Hopp believes Toronto needs more VFH
Because 85,000 VFH are not enough to completely annihilate the Wheelchair Accessible program?

Toronto media is beyond ironic this week. First, the CBC covered the fact that 98 of Beck Taxi’s 100 wheelchair accessible vehicles will be off the road this year.
Then, the Star does a1500-word interview with newly-arrived rideshare operator Hopp GM David Riggs and manages never to mention the word “accessible” even once. Apparently, Hopp is working to become IPO-ready and probably expanding to gridlocked Toronto could help with that effort.

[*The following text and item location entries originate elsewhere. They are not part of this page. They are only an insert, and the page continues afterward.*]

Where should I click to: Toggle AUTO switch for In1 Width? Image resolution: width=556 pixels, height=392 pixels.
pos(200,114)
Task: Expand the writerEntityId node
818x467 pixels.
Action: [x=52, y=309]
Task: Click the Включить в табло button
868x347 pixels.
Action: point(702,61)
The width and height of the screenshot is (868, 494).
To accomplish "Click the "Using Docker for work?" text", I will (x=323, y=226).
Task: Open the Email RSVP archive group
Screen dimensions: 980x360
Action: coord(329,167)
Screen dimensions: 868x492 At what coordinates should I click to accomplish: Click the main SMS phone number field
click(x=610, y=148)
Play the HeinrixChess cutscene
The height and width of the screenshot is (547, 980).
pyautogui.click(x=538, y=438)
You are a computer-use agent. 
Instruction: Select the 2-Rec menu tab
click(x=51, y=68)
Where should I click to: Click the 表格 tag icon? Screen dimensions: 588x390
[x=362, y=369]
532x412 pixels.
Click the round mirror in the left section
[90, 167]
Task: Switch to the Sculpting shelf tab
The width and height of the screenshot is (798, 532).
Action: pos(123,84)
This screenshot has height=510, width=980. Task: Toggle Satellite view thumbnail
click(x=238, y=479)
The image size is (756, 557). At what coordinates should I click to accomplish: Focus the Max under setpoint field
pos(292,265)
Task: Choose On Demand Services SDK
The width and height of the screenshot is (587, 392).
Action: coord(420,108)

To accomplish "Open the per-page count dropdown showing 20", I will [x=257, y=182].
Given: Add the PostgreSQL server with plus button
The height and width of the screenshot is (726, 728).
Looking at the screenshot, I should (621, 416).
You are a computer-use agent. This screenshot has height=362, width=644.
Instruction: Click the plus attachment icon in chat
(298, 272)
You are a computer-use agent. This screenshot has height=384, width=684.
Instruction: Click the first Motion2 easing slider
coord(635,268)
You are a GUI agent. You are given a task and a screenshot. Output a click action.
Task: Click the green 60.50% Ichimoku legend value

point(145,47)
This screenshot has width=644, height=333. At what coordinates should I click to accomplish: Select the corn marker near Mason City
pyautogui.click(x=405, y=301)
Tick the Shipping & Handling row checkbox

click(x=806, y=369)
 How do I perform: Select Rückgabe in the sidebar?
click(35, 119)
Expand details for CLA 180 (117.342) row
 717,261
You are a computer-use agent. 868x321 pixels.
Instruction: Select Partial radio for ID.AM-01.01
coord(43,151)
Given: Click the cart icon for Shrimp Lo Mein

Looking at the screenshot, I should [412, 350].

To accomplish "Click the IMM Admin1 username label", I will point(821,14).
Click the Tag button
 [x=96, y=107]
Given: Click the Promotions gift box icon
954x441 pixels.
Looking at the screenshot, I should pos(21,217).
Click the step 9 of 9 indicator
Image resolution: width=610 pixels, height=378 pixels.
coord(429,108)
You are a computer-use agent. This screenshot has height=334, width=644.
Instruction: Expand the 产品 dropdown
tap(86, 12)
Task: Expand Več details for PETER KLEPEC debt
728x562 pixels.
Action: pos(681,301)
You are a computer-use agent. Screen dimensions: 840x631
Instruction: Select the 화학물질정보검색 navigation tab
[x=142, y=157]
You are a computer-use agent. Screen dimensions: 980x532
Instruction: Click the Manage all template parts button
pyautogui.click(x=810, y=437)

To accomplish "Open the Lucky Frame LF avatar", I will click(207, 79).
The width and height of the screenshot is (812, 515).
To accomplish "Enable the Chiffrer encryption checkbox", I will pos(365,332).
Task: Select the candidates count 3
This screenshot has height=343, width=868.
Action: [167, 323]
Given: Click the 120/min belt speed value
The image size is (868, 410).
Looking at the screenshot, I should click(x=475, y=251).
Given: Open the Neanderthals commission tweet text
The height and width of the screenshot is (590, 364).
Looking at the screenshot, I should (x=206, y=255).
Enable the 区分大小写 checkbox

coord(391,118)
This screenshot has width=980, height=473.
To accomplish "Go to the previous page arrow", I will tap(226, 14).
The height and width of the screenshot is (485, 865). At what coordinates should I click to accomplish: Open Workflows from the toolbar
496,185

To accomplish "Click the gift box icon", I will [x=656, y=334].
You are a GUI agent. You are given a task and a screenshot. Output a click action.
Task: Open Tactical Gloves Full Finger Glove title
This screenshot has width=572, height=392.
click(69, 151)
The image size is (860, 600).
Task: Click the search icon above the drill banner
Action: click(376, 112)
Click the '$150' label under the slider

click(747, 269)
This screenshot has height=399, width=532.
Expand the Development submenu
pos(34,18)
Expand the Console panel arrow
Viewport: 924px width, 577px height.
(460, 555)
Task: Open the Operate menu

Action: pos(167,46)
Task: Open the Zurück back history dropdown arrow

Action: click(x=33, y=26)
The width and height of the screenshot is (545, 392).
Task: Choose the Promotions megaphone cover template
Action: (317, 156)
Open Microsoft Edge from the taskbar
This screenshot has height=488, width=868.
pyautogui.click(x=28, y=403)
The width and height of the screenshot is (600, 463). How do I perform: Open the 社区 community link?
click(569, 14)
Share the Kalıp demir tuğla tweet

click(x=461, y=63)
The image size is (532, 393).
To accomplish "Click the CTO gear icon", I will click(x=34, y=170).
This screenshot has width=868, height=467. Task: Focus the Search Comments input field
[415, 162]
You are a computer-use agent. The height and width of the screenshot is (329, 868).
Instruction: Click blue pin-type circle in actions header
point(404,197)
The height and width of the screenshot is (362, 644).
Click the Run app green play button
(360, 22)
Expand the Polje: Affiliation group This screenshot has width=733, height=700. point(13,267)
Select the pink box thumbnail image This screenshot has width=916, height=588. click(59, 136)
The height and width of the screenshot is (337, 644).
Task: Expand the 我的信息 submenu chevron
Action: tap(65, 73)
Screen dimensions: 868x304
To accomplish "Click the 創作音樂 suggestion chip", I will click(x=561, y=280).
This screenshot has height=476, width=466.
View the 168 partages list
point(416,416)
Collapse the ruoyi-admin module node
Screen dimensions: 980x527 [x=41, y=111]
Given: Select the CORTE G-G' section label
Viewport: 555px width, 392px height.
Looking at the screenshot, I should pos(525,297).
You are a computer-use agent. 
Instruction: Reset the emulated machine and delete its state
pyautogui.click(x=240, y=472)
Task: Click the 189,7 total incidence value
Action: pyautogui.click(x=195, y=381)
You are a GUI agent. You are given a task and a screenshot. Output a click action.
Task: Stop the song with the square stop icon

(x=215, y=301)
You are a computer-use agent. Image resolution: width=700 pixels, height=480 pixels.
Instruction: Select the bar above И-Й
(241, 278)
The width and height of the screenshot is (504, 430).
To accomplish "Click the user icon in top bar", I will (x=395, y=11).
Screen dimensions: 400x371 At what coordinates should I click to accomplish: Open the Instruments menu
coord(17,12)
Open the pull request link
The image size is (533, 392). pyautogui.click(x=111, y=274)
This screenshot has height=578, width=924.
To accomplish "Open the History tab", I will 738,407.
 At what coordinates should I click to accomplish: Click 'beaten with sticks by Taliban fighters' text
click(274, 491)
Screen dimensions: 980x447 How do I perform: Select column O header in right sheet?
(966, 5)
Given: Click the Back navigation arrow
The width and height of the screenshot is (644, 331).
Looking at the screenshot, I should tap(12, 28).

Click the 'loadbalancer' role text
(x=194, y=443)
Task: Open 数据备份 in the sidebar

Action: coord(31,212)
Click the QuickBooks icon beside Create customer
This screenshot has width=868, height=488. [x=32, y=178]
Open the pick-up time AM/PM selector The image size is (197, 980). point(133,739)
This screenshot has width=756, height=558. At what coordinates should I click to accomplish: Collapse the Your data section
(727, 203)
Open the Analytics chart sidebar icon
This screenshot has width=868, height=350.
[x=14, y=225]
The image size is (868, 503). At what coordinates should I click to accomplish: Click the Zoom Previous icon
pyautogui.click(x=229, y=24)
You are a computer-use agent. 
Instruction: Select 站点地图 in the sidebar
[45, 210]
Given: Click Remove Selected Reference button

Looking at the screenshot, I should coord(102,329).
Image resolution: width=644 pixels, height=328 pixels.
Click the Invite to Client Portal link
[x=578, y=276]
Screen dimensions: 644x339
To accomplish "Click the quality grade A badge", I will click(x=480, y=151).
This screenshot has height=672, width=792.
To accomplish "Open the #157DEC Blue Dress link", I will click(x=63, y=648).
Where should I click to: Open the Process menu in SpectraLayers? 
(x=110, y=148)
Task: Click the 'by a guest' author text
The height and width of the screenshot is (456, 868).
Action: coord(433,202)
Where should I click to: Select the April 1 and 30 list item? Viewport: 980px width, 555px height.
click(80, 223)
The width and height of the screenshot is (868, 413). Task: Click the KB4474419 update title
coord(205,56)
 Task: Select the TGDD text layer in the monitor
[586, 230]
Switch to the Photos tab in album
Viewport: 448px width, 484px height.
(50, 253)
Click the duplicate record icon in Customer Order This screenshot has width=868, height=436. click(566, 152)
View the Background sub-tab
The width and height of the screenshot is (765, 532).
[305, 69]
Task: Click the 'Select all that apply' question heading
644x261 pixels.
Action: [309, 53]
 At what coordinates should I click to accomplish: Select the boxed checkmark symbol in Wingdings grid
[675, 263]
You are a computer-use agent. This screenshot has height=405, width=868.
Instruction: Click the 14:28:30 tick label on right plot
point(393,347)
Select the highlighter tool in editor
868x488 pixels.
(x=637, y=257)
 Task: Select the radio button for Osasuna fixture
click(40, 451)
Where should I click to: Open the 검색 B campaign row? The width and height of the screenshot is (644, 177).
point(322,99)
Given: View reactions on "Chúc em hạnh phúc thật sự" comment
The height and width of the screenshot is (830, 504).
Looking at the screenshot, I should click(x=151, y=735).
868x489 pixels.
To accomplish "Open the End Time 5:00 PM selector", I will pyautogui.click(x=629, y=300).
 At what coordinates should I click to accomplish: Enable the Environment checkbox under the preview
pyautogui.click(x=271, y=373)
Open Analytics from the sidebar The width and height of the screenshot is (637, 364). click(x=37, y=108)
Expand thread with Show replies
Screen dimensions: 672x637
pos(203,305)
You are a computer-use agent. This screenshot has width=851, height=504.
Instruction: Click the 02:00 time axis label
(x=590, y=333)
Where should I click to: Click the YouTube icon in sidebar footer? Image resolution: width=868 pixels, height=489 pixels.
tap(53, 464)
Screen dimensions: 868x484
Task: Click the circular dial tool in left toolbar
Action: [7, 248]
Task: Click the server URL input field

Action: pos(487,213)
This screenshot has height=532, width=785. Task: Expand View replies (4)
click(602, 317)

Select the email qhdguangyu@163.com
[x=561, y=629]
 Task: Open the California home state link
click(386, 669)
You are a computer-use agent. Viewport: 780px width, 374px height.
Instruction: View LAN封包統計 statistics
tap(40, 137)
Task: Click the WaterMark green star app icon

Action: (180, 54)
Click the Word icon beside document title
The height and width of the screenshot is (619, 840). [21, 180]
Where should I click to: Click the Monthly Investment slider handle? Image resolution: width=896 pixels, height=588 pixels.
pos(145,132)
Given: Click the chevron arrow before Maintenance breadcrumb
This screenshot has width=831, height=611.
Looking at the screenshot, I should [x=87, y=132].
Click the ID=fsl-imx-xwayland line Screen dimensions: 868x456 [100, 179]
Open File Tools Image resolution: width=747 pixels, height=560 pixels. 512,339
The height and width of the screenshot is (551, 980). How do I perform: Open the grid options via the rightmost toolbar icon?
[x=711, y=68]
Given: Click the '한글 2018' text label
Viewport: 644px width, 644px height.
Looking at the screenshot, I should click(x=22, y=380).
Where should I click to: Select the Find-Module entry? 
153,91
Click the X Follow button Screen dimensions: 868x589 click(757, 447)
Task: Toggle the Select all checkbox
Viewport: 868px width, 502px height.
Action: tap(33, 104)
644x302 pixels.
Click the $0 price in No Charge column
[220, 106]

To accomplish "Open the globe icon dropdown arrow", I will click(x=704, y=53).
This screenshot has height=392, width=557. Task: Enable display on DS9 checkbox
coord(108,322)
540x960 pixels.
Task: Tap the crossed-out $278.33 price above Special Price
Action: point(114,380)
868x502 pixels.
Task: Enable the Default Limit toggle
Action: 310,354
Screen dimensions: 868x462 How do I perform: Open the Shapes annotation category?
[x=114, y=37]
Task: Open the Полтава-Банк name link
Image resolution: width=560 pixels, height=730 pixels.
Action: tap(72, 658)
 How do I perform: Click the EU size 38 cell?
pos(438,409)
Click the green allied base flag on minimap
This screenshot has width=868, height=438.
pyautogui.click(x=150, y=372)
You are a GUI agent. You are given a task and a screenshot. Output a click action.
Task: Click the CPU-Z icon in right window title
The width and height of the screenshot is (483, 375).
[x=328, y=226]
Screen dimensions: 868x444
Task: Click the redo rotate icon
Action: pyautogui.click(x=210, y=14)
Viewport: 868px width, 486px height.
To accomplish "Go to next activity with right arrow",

It’s nice of Toronto to sacrifice its own poverty-stricken Vehicle for Hire drivers AND passengers with disabilities to help Hopp with its Initial Public Offering (IPO).
Rideshare killed Toronto’s on-demand Wheelchair Accessible Vehicle (WAV) Program. Industry warned staff and politicians for a decade that this would happen, and it has happened.
This is terribly sad news for all of the members of the community of the disabled community who had hoped on-demand accessible service would exist by now. It doesn’t, and it won’t, so long as there are 85,000 plus Vehicles for Hire fighting over every scrap of business in the city.
Few, if any, drivers can afford to buy, convert, insure, and maintain a WAV. Staff told stakeholders at last year’s VFH review that “Uber and Lyft have, between them, maybe one accessible vehicle.”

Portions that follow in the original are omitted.